The big question, for both the Spanish monarchs and Columbus, was this: is it three thousand or ten thousand miles from Europe to Japan? Martellus based his drawings on Ptolemy’s calculation of the size of the earth (the Greeks had already measured the circumference of the earth within about a few hundred miles), combined with knowledge gained from Marco Polo’s travels through Asia.  Martellus incorrectly placed Japan about one thousand miles off the coast of China, he assumed that there was nothing between Japan and the Iberian Peninsula, except the Atlantic Ocean, thus he exaggerated the size of Asia to make up the difference. The map that Columbus used, the Martellus map, suggested that Japan was closer to Spain than it really was.  And there was something else neither Columbus nor anyone else suspected—that an enormous land mass was there in between, the Americas, which some of us call home. When “Columbus sailed the ocean blue in 1492” and landed in the Bahamas he thought he was in Japan.  It’s remarkable, looking back, that the learned of that day could not imagine something other than what was expected.

Sometimes our maps are wrong. We create them with the best available knowledge, thinking we’re being scientific, but there always seem to be a bias built in.  We make assumptions about what is and is not true, about what can or cannot be true.  Even GPS systems and our Smartphones are not always smart.  Sometimes the maps are wrong.  I read this week about a driver in Ontario who blindly followed her GPS system, through the fog, and drove straight into Lake Huron.  The car sank and she swam to shore.  Whether it’s Martellus’ map of the then known world or the maps of our personal lives, sometimes our maps are wrong—there’s a lot that’s unknown. 

Yes, the map was wrong—as Columbus discovered—but that didn’t prevent him (and others after him) from further exploration into the unknown.  They used the map, but didn’t trust it completely because they knew they were first explorers and discovers and only second mapmakers trying to map the unknown world.  Maps were often drawn and then redrawn and then redrawn again after experience either confirmed or discounted what they suspected to be true.  For example, there was a myth floating around the sixteenth and seventeenth centuries that California was actually floating, that it was an island.  In 1747 King Ferdinand VI (1713-1759) of Spain made a formal decree, “California [is] not an island,” as it had been assumed (due to an error in previous maps).  It’s part of the mainland.  Even up to the American Revolution this myth was out there in America and Europe.

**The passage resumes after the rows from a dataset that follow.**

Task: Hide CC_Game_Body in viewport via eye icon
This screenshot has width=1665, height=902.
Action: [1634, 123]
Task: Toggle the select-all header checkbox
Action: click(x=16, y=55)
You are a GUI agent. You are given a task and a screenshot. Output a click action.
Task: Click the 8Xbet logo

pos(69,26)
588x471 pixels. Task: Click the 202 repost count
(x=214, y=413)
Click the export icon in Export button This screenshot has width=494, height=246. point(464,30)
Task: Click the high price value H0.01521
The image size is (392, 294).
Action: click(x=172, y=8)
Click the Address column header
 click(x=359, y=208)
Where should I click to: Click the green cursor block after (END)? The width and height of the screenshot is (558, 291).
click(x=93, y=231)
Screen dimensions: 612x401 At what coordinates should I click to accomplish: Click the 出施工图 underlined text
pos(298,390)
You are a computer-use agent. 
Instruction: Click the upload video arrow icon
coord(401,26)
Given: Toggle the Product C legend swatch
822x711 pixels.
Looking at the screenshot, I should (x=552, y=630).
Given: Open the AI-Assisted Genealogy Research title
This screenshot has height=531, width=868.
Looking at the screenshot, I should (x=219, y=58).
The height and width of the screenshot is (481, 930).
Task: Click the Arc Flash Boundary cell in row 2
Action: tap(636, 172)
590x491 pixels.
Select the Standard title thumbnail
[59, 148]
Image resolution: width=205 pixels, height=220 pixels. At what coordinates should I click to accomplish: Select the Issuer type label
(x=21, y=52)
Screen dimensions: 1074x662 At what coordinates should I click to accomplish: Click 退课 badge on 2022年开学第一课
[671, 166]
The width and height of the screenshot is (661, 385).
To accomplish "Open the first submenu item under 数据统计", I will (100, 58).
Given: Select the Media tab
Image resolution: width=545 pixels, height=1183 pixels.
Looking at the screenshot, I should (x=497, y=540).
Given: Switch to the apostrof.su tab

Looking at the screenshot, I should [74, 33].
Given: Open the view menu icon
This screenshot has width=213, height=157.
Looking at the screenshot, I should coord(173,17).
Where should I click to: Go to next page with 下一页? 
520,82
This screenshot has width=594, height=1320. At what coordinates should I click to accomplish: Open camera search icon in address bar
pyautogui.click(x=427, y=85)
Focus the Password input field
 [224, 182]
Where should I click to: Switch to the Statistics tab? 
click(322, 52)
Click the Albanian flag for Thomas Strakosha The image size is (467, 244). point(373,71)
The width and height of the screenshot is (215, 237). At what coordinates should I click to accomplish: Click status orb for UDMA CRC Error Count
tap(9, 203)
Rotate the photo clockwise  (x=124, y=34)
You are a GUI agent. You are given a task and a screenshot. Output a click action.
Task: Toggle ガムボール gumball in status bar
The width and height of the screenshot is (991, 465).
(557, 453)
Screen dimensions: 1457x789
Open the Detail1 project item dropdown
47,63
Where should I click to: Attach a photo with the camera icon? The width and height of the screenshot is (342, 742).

In his book Failure of Nerve, Edwin Friedman (who was an expert on leadership and change dynamics in families, organizations, institutions, and religious communities) argues that Columbus’ voyage was a hinge event, a turning point in the history of the world, for a variety of reasons.  This discovery catapulted Europe out of a kind of cultural depression; it metabolized new energy and creativity.  It transformed the world and what individuals considered possible.  Friedman writes, “For a fundamental reorientation to occur, that human spirit of adventure which epitomizes serendipity and which enables new perceptions beyond the control of our thinking processes must happen first.”[1]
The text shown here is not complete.